Aug 19

Court to Bakery Owners: You Have No Property Rights (Mises Institute, Aug 13, 2015):

The Colorado Appeals Court ruled that the owners of a bakery do not have any right to control their property, and that they shall be forced to provide bakery services to a couple that the owner would rather not do business with. In other words, they have no property rights. The court writes:

Masterpiece remains free to continue espousing its religious beliefs, including its opposition to same-sex marriage. However, if it wishes to operate as a public accommodation and conduct business within the State of Colorado, CADA prohibits it from picking and choosing customers based on their sexual orientation.

These sorts of rulings essentially rewrite the very nature of commerce and our whole concept of contracts. A business agreement (i.e., a contract) is based on two parties agreeing to a voluntary relationship. This is the foundation not only of business relationships, but of the relationship between citizens and states themselves. This is why “social contract” theory is so popular among theorists. Everyone recognizes that coerced relationships are inherently unjust, which is why defenders of the modern state system claim that states derive their legitimacy from a “social contract” in which both parties agree to the relationship.

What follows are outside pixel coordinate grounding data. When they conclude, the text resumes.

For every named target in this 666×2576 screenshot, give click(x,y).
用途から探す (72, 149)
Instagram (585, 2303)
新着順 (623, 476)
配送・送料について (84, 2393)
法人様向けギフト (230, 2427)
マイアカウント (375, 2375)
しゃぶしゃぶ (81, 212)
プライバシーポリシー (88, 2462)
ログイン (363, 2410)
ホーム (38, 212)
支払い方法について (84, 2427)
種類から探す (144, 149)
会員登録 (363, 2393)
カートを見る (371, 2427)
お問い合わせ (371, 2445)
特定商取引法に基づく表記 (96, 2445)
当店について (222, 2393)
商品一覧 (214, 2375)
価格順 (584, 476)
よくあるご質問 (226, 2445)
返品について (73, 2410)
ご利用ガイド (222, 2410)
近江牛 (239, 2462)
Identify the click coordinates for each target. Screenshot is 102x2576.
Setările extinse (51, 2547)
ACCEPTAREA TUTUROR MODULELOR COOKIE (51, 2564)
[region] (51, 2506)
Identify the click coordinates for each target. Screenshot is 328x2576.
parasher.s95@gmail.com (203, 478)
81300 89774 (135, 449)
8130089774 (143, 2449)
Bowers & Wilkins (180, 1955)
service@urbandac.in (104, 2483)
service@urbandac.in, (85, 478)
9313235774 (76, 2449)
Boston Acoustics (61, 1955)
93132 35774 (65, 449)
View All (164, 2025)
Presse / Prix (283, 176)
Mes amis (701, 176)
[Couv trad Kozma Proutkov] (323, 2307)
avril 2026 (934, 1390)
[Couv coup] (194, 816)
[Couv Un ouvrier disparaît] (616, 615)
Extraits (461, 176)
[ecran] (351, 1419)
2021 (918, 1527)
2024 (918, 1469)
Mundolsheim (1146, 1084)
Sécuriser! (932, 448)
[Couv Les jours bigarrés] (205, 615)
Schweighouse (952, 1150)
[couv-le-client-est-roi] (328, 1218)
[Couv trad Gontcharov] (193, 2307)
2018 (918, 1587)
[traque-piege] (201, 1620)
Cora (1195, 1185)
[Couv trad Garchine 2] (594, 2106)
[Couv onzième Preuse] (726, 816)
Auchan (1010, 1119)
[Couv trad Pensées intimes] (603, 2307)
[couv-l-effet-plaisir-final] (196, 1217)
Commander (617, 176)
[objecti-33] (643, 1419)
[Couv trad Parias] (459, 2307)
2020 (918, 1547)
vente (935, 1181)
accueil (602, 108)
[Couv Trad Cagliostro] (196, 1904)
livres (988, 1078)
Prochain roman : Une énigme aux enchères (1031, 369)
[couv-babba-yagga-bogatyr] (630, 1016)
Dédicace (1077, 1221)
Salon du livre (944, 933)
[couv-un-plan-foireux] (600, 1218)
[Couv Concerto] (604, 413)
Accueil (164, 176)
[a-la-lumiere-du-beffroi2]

Without this contract into which both parties have presumably entered voluntarily, the relationship is unjust and a violation of basic human rights. But that all just goes out the window, apparently, when we’re talking about discrimination. With court decisions like these, the court is saying that we can have contracts in which one only side agrees to it. But let’s just call this what it is: seizure of one of the party’s private property.

Moreover, in an attempt to muddy the waters further, we’re being told that this case is about religion. Ultimately, though, cases like these are really about nothing more than the simple right to control one’s private property:

In practice, the decision to exclude is always based on some type of discrimination. The type of discrimination can run the gamut from “you’re banned from my store because you groped customers” to “I don’t serve your (racial) kind.” In everyday life, the merchant, salesman, clerk, or owner of any kind must — because time is scarce — make constant discriminatory decisions as to whether or not he will do business with client A or client B. Indeed, every single economic act requires this sort of discrimination. A person may prefer to do business with more attractive people, or people who are friendlier. Or he may wish to work only with his co-religionists or citizens of his own nation-state. On a fundamental level, everyone knows this is the case, but many accept that it is the legitimate role of the state to decide which types of discrimination are acceptable and which are not. Hence, discrimination against unattractive people remains acceptable. Discrimination against certain racial groups is not.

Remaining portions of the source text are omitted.